If your p99 blows past 3s during the canary, Argo pauses or aborts the rollout. We’ve set this up at a unicorn fintech; it prevented a Friday deploy from melting conversion when a “harmless” SVG optimization killed LCP.

Prefer Flagger on Istio/NGINX? Same concept—MetricTemplate against Prometheus and analysis checks on increments.

A reference path that actually works

Here’s the pragmatic stack we deploy for clients when we need results in a week:

• Synthetics: Playwright for multi-step UX; k6 for timing histograms and light load. Runs on GitHub Actions or a small K8s CronJob, geo-distributed via Actions runners or Fly.io machines.
• Metrics: Prometheus + Alertmanager. Remote write to Grafana Cloud or your existing TSDB if needed.
• Tracing: OpenTelemetry Collector shipping to Tempo/Jaeger/Datadog.
• Automation: Argo Rollouts (or Flagger) gating canaries using synthetic SLIs.
• Process: Tests, rules, and runbooks in the same repo. PRs touching checkout must update the synthetic and SLO if they change behavior.

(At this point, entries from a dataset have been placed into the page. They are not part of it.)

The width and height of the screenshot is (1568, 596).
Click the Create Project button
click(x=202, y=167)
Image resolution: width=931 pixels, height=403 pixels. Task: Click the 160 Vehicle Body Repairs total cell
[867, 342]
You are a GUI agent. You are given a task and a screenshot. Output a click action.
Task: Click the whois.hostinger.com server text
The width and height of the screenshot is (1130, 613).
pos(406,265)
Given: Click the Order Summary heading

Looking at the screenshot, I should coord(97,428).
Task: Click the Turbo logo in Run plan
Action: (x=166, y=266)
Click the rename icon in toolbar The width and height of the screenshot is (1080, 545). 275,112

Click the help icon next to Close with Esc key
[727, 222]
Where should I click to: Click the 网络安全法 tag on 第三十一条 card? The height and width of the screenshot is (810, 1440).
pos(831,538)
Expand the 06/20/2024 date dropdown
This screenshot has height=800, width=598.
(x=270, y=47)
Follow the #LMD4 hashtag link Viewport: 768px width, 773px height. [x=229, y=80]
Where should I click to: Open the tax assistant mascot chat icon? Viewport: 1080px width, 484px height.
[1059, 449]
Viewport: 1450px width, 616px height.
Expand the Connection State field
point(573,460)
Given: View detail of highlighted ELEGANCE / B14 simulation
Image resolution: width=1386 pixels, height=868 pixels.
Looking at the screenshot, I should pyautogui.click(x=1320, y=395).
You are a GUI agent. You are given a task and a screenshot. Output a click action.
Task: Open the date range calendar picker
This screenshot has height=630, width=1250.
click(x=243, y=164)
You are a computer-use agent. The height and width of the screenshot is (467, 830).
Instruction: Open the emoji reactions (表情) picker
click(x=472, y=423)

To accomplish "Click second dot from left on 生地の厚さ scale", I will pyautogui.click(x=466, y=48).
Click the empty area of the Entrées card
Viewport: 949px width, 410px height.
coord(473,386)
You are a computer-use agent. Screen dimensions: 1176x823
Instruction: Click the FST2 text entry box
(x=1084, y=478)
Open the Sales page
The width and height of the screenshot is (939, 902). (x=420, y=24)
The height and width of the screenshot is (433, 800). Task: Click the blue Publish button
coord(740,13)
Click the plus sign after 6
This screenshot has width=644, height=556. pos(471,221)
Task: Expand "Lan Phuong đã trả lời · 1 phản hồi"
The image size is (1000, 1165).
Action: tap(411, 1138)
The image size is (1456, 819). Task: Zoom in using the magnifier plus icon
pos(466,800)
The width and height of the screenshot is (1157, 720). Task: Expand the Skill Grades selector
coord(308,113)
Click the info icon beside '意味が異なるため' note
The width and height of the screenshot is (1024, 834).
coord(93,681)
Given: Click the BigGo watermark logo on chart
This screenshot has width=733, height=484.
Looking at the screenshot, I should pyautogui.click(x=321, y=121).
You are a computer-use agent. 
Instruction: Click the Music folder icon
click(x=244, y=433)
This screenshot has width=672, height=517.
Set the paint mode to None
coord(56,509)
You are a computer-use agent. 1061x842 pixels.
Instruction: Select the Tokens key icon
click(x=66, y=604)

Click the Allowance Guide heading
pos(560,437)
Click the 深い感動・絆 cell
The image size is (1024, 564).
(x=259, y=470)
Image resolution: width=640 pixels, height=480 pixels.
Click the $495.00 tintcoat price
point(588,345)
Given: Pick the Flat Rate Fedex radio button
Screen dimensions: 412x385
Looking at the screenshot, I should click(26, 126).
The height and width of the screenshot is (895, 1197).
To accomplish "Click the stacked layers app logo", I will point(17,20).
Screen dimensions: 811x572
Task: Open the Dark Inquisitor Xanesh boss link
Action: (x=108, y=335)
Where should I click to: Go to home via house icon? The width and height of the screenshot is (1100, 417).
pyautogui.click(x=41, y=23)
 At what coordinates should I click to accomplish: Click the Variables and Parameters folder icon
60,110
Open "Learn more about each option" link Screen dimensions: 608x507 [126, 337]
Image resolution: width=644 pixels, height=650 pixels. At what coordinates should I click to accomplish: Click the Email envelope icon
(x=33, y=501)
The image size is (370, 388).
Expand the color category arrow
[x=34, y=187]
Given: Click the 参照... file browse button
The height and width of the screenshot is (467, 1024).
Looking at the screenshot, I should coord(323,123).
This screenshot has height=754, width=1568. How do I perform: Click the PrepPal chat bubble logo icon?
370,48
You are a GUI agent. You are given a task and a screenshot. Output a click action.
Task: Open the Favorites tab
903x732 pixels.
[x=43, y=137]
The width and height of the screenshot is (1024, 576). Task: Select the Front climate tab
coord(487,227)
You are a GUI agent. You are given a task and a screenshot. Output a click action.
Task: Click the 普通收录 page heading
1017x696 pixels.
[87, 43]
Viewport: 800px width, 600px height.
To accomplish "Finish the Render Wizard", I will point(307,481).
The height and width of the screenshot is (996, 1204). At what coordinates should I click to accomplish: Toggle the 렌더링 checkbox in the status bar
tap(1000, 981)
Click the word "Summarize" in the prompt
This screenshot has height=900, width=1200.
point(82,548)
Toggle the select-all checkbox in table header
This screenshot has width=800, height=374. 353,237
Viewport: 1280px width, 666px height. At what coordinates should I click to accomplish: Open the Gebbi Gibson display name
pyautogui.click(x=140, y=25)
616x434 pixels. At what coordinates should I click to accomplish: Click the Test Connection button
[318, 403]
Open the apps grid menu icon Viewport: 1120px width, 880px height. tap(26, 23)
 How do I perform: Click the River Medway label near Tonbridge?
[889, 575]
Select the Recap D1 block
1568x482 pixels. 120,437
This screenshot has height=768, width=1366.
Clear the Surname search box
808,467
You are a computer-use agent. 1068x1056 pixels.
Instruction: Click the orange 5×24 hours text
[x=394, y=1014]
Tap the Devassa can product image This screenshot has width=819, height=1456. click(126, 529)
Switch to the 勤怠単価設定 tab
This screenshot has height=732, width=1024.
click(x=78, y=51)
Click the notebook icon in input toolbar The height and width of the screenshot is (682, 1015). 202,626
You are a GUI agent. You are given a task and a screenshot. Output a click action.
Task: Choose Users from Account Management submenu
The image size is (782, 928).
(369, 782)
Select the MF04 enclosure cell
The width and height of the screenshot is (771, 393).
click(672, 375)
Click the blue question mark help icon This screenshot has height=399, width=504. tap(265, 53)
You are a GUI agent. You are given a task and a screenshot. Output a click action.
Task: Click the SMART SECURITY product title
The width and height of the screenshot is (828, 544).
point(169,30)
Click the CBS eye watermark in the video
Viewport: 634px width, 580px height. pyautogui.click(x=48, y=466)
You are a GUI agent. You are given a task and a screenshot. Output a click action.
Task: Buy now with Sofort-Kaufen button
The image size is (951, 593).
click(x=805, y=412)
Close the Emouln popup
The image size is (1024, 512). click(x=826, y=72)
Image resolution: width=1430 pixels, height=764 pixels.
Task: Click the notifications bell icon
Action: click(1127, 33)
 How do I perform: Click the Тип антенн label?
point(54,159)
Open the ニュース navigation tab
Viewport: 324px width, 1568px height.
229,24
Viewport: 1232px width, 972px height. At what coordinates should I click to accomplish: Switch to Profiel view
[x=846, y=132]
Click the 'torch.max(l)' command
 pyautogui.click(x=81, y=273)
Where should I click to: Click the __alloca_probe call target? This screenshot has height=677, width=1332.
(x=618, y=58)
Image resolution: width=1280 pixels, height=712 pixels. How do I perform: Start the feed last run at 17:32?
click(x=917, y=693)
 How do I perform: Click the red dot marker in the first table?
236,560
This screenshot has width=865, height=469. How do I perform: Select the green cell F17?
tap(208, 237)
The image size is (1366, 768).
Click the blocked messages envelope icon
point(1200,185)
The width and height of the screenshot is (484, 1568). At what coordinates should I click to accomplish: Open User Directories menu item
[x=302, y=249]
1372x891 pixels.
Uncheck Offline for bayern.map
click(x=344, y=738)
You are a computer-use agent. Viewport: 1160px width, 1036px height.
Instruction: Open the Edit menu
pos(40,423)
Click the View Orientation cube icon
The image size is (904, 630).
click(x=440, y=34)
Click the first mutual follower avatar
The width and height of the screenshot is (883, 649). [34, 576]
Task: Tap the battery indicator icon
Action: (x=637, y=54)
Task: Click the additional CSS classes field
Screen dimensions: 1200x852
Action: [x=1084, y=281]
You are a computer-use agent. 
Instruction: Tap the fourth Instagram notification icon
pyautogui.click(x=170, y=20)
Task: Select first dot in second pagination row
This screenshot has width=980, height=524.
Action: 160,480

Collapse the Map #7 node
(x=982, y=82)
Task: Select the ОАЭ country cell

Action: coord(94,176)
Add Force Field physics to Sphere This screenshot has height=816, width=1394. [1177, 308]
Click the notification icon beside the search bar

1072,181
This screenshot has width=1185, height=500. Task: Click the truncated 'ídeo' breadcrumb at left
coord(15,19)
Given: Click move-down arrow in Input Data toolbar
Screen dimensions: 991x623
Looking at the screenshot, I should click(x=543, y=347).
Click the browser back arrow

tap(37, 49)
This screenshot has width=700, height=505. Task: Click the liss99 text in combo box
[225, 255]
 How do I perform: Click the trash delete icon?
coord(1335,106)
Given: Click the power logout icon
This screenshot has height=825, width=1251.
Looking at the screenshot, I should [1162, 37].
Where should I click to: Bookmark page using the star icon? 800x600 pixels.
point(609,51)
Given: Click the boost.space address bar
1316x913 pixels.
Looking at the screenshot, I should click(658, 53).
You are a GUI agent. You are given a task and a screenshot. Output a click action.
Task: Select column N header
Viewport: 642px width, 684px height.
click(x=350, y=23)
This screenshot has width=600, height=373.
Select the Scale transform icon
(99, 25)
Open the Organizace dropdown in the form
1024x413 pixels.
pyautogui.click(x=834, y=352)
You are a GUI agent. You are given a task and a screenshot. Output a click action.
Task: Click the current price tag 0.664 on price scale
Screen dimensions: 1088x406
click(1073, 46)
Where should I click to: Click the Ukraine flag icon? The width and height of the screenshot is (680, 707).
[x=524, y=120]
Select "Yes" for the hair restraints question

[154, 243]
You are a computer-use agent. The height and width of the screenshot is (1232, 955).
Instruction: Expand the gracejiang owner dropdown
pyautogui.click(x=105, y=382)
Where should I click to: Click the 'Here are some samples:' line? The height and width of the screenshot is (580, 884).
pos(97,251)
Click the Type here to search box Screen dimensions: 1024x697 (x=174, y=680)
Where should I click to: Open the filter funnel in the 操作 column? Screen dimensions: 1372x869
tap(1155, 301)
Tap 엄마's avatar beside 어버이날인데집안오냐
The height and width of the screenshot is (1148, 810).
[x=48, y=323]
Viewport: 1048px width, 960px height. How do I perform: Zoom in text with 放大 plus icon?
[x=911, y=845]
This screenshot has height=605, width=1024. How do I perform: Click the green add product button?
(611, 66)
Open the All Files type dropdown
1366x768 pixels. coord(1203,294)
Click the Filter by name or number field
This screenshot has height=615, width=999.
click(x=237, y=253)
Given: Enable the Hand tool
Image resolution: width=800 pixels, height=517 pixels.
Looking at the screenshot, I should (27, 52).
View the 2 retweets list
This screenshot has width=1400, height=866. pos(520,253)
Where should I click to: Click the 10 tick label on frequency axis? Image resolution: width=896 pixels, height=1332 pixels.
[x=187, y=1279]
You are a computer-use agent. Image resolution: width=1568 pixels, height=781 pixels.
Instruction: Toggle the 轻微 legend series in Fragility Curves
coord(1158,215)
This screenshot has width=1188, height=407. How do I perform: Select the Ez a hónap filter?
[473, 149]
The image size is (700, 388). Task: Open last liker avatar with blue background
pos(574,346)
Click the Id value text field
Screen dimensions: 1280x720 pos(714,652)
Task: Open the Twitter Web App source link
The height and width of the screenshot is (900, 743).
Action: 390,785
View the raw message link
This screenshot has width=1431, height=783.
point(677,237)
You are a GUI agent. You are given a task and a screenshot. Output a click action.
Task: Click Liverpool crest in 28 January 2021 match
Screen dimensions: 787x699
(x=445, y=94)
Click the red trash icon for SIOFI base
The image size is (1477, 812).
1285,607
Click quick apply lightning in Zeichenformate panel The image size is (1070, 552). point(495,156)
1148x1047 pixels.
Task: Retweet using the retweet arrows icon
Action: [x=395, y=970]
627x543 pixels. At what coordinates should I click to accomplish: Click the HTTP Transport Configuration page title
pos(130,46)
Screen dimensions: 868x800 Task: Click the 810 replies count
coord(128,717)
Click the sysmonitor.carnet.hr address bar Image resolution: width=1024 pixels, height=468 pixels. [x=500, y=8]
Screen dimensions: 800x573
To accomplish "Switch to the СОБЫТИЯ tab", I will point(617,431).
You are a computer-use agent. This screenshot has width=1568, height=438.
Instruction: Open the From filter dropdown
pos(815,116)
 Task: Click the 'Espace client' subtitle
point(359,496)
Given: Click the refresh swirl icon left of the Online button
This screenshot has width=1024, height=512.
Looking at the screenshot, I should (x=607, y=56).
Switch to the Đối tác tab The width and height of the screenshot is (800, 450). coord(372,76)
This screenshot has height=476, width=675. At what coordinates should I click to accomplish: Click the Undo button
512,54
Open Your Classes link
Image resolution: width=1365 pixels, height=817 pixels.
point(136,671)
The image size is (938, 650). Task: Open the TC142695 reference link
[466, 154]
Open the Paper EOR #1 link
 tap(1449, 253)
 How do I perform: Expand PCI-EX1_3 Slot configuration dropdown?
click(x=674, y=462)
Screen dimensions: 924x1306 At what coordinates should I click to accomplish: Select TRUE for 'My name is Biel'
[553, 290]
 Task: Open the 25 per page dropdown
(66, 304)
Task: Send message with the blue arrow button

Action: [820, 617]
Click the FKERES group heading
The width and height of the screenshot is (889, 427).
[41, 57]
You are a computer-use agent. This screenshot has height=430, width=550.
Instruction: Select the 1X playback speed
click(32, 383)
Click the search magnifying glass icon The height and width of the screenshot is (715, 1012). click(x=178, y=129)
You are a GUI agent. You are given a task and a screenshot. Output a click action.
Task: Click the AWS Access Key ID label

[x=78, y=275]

Example GitHub Actions to run synthetics every minute from two regions:

# .github/workflows/synthetics.yml
name: synthetics
on:
  schedule:
  - cron: '*/1 * * * *'
jobs:
  checkout-us:
    runs-on: ubuntu-latest
    env:
      SITE_URL: https://shop.example.com
      PUSHGATEWAY: https://pushgw-us.gitplumbers.net
    steps:
    - uses: actions/checkout@v4
    - uses: actions/setup-node@v4
      with: { node-version: '20' }
    - run: npm ci
    - run: npx playwright install --with-deps
    - run: npx playwright test synthetics/checkout.spec.ts
  checkout-eu:
    runs-on: ubuntu-latest
    env:
      SITE_URL: https://shop.example.com
      PUSHGATEWAY: https://pushgw-eu.gitplumbers.net
    steps:
    - uses: actions/checkout@v4
    - uses: actions/setup-node@v4
      with: { node-version: '20' }
    - run: npm ci
    - run: npx playwright install --with-deps
    - run: npx playwright test synthetics/checkout.spec.ts

Keep it boring. Boring ships.

What we learned and how to start Monday

A few scars and patterns from the field:

• Own flake rate: alert if a synthetic fails >2% of runs with no correlated real-user impact. Your test is busted.
• Budget the suite: 3–5 journeys, < 60s each, 1–5 minute cadence. More than that and you’ll spend life babysitting.
• Tag everything: journey, region, env, build_sha. During an incident, tags save minutes. Minutes save money.
• Don’t hide 3rd parties: measure your IdP, CDN, and payment providers with isolated synthetics so you can triage blame quickly.
• Review like code: failing SLO? PR to change targets should be harder than the PR that caused the regression.

If you want to move the needle this week:

1. Pick your top journey and write a Playwright script that asserts the actual business outcome.
2. Publish p95/p99 timings and a binary “good/bad” to Prometheus.
3. Add a 99% SLO and a dual-window burn-rate alert with a runbook link.
4. Gate your next canary with an Argo AnalysisTemplate on that SLI.

You’ll catch the 4 p.m. incident before it wakes you at 2 a.m. I’ve watched this save seven-figure weekends.